Crisis Open Christmas Shelter
Credit: Bruno Vincent/Getty Images

The foundation of kickin’ a good game is playing up your strengths despite the odds. In the all-time Game Hall of Fame you’ll see a lot of guys making the most with very little. In these tough times, your pockets might not be overflowing with cash…but you can still show that chick you met at last week’s party a great time. Here are some tips on how to be a penniless pimp.

1. Ice cream dates

Is that Italian joint with $30 lasagna out of the question? No problem. Ice cream solves many problems, large and small.

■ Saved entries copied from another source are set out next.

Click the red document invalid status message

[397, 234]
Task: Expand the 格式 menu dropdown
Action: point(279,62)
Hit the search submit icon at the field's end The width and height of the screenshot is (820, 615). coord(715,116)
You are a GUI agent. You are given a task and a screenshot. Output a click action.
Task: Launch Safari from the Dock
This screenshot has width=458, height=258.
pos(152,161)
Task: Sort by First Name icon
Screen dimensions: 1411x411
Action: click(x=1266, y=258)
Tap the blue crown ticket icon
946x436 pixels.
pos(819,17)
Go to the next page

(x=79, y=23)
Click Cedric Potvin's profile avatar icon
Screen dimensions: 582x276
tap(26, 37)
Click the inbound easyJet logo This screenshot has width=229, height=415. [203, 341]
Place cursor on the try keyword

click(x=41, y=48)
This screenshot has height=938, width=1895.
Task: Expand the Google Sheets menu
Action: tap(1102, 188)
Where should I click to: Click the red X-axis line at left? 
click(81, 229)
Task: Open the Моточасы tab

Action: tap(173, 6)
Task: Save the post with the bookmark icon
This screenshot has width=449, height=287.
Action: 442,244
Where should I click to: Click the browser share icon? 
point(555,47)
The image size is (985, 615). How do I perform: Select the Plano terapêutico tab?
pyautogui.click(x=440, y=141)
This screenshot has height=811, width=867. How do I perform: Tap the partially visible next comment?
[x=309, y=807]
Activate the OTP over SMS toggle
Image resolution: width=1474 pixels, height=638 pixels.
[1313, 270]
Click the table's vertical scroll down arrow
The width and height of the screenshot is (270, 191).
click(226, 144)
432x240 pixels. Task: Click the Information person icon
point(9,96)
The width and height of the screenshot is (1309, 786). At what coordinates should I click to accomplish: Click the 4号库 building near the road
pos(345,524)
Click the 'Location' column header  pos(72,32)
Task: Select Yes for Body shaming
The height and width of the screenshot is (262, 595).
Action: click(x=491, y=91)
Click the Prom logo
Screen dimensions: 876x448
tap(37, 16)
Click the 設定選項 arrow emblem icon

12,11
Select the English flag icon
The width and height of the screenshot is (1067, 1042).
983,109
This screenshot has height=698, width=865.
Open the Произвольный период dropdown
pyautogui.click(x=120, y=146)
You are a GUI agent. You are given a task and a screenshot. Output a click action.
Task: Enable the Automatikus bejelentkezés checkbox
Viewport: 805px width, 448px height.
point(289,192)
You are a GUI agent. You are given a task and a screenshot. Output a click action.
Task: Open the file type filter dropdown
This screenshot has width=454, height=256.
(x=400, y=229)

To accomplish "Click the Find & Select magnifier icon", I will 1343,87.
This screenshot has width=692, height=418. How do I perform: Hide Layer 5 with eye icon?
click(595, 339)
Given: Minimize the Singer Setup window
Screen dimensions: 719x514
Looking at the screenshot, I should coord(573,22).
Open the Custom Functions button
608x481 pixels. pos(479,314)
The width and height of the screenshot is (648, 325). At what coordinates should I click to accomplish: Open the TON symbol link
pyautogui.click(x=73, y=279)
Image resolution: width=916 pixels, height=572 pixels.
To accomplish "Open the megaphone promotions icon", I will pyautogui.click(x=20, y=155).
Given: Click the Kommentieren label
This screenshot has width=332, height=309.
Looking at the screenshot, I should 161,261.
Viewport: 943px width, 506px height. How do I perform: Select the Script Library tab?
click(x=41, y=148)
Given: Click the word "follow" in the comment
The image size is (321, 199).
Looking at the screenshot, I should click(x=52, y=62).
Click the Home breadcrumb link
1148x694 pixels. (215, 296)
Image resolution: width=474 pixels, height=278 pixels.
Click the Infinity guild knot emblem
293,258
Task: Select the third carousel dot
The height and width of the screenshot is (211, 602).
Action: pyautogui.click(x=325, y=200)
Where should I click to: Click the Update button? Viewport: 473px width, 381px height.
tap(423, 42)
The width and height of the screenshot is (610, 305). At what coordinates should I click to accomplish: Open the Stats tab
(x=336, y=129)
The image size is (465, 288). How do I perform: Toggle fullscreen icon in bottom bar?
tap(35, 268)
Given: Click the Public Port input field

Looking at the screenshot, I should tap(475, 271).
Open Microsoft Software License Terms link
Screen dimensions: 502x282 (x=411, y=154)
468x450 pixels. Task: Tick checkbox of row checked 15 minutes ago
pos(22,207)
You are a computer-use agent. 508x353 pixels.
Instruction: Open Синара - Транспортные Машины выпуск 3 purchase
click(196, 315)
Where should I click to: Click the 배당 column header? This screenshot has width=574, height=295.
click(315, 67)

It’s inexpensive, there’s a ton of variety and it’s f***in’ delicious. Bonus points for ordering one large bowl with two spoons to increase the level of intimacy. And if you happen to meet a girl who doesn’t like ice cream, run the other way, friend. A girl who hates ice cream is not the type of girl you’ll enjoy being around.

2. Netflix

Instead of dropping an entire paycheck on movie tickets and popcorn (if you had a paycheck, we mean), stay at home and utilize that Netflix streaming account. Tear through an entire season of “Breaking Bad” or check out any number of modern classics. Quick tip: Be sure to clean your place before she comes over. A sloppy room means you were too lazy to clean and she might think you are also too lazy to get a job.

3. Learn to cook

Look, a man who knows how to cook is never a lonely man. This is not a scientifically proven fact (yet), but we’re almost positive its true. The best part is you don’t have to get too fancy in order to impress. Look up a recipe that only uses five ingredients and takes an hour to make. By the end of the night, you and your lady will be cooking up something more than a homemade meal.

4. Show her your scene

It’s a great time to be a starving artist, because you can reach so many people through the Internet, and there are tons of women who love a creative guy. Believe in what you do and she’ll feel the same passion without getting caught up in your bank statement. Introduce her to local underground music, comedy, painting, etc. Letting her into your world is a big show of trust and it doesn’t cost a cent.

5. Take it outside

Now that summer is here you have no excuse to stay cooped up indoors. A great date is a day in the park, whether it’s sunny or not. If you’re an athlete, kick around a soccer ball or get a good one-on-one hoops game going with her (full-contact, of course). If sports ain’t your thing, then lounge on the grass with an iPod playlist. Rain in the forecast? Even better. Would ya look at that, your clothes are drenched and maybe you should go back to your place to dry them off…

6. Gift freeze

Maybe you’ve already been dating someone for a bit. Naturally, you’d like to buy her some gifts. Our advice here: Keep them simple and within your range. You might have to think a little more creatively, but if you spring for the jewelry that’s out of your price range, you stand a good chance of having to outdo yourself the next time around. Keep her expectations and your bank account in check. Buy her what you can, not what you want.

7. Blame the economy

Maybe you’re between jobs. Maybe your employer just let you go. Whatever the case, she’s bound to understand this is a difficult time to be a decked-in-gold Romeo in a brand-new Porsche. Let her know you’re out there shaking hands, making connections, and in no time you’ll be back on top. For now, though, it’s off to the Baskin-Robbins.